Oudermishandeling is een wijd en zijd voorkomend fenomeen. Kwetsbaarheid en traagheid nodigen vaak uit tot ongeduld, perversiteit, machtsmisbruik en ongepaste bevoogding. Financieel misbruik staat overigens bovenaan de officiële lijst, maar wordt in het algemeen niet snel herkend als mishandeling. Als je je kinderen geleerd hebt dat ze het middelpunt van de wereld zijn, zich niet aan afspraken hoeven te houden, dat ze alles kunnen krijgen wat hun hartje begeert en dat alle geluk hen toekomt als een (niet verworven) recht, loop je waarschijnlijk nog meer de kans om als oudere aan je lot te worden overgelaten. Als oudere die hun stoepje niet meer schoonveegt, heb je afgedaan. Die kinderen die maanden aan het sterfbed van hun ouders zitten, hun was doen, de bezoeken zo regelen dat er altijd iemand is, bloemen aandragen en ga maar door, zijn heel vaak niet de door het leven en hun ouders verwenden. Het zijn zelfs soms juist diegenen die veel te weinig kregen en vruchteloos wachten op de zinnetjes die ze nooit gehoord of gevoeld hebben, zoals “je doet het goed”, “ik hou van je” en “dankjewel lieverd”. Maar dat is weer een ander verhaal.  

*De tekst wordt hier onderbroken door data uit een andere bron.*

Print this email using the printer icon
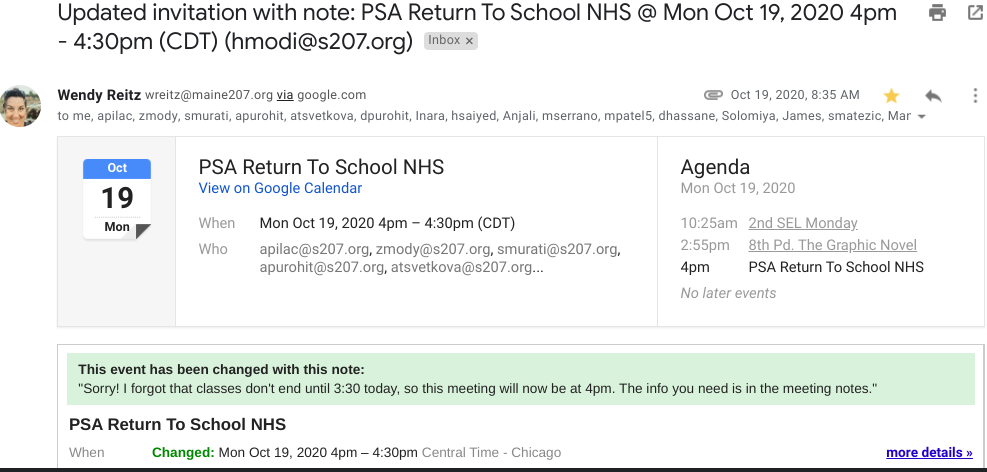987x472 pixels. [x=937, y=14]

Met de boven vermelde vriend in gedachten, probeer ik dus een neiging te beteugelen die ook ik wel degelijk heb. Een neiging die hem -en als je doordenkt ook zijn kinderen- de das om heeft gedaan: alles pikken, geldzaken niet helder regelen, grenzeloos zijn. Dat is de aanlokkelijke weg van de minste weerstand. Eigenlijk een zacht verpakte vorm van kindermishandeling of, zo je wilt, -verwaarlozing. En daarmee is de cirkel weer gesloten.